- **PAGE EXTRACT**
+===+
The hydraulic press contains two movable pistons, P and p (see Fig. 20). The larger of these, P, has a cross-sectional area that may be 100 or 1000 times that of the smaller. The smaller one is moved up and down by a lever; on each upstroke, liquid is drawn in from a reservoir, while each down-stroke forces some of the liquid into the space about the large piston. Valves at V and prevent the return of the liquid. If the area of P is 1,000 times that of p, then the force exerted by P is 1000 times the force employed in moving p. On the other hand, since the liquid moved by the small piston is distributed over the area of the large one, the latter will move only 1/1000 as far as does the small piston. The relation between the motions of the two pistons and the forces exerted by them may be stated concisely as follows: The motions of the two pistons of the hydraulic press are inversely proportional to the forces exerted by them. The cross-sectional areas of the two pistons are, on the other hand, directly proportional to the forces exerted by them.
An application of Pascal's principle often employed in[Pg 44] cities is the hydraulic elevator. In this device a long plunger or piston extends downward from the elevator car into a cylinder sunk into the earth, sometimes to a depth of 300 ft. Water forced into this cylinder pushes the piston upward and when the water is released from the cylinder the piston descends.
Fig. 21 represents another form of hydraulic elevator, where the cylinder and piston are at one side of the elevator shaft. In this type, to raise the elevator, water is admitted to the cylinder pushing the piston downward.
42. Artesian Wells.—Sometimes a porous stratum containing water in the earth's crust is inclined. Then if there are impervious strata (see Fig. 22), both above and below the water-bearing one, and the latter comes to the surface so that rain may fill it, a well sunk to the water-bearing stratum at a point where it is below the surface will usually give an artesian well, that is, one in which the water rises to or above the surface. Many are found in the United States.
+===+
- **SOURCE MATERIAL**
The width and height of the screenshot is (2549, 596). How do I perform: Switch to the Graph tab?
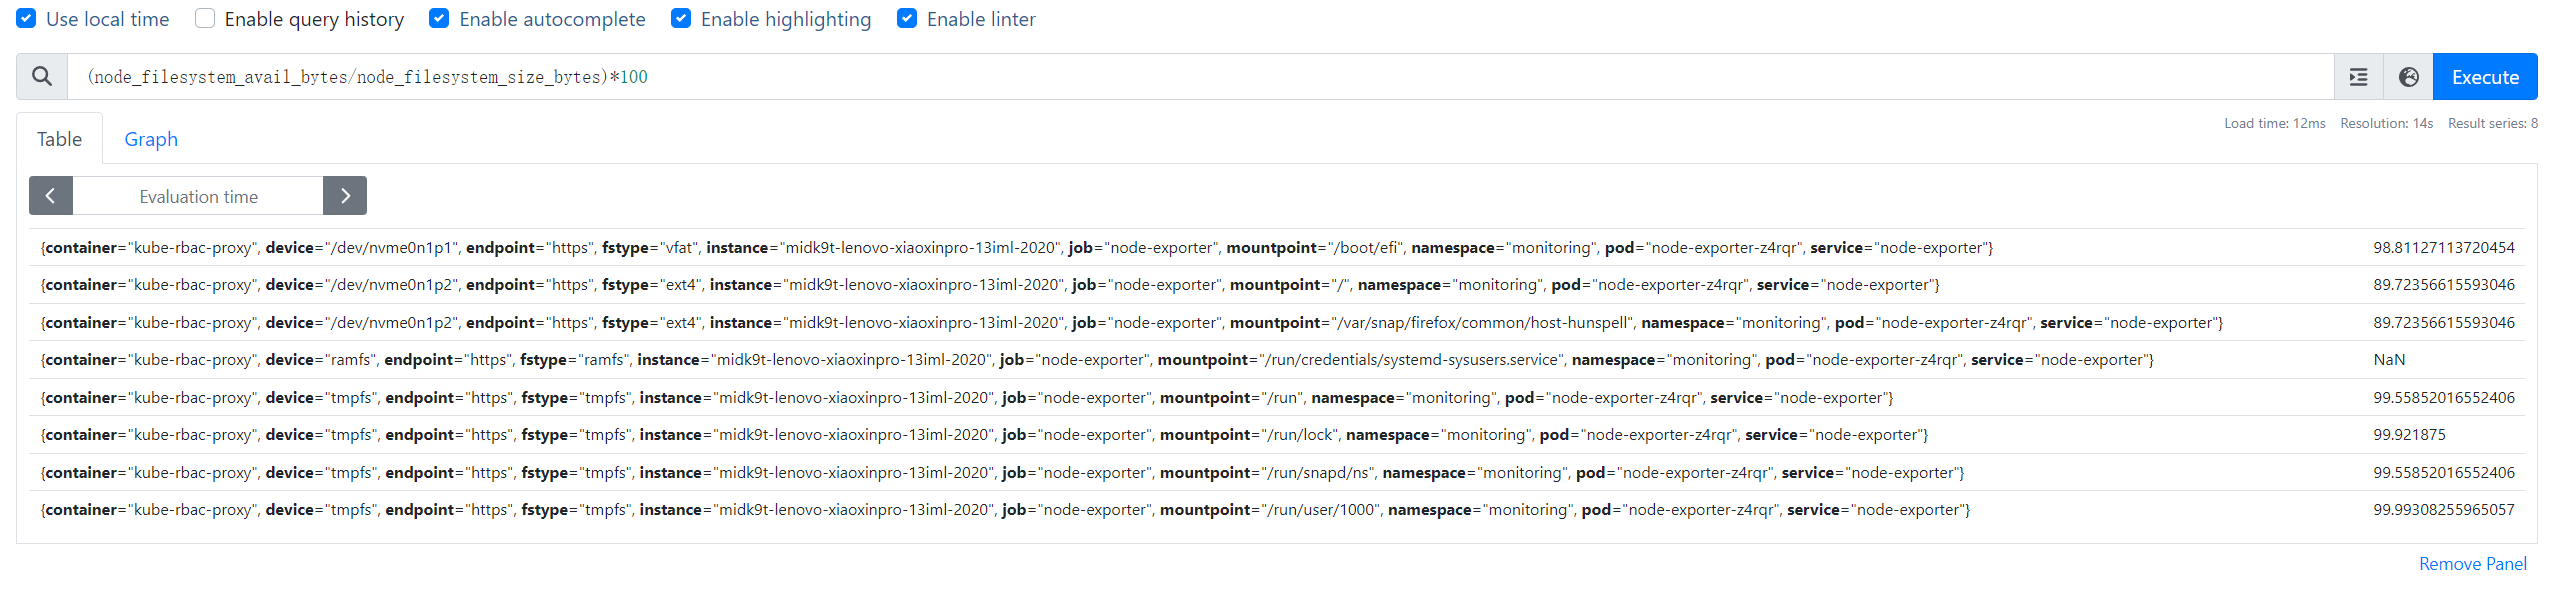151,139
+===+
- **THINGS TO DO**
1. Answer these questions from the hydraulics extract:
(a) To what depth is the cylinder of a hydraulic elevator sometimes sunk into the earth?
(b) In the hydraulic elevator of Fig. 21, in which direction does the admitted water push the piston to raise the elevator?
(c) In an artesian well, how high does the water rise?
2. Reproduce the hydraulics extract from "Fig. 21 represents" up to and including "the piston downward.".

- **WORKED SOLUTIONS**
1.
(a) 300 ft
(b) Downward
(c) To or above the surface

2.
Fig. 21 represents another form of hydraulic elevator, where the cylinder and piston are at one side of the elevator shaft. In this type, to raise the elevator, water is admitted to the cylinder pushing the piston downward.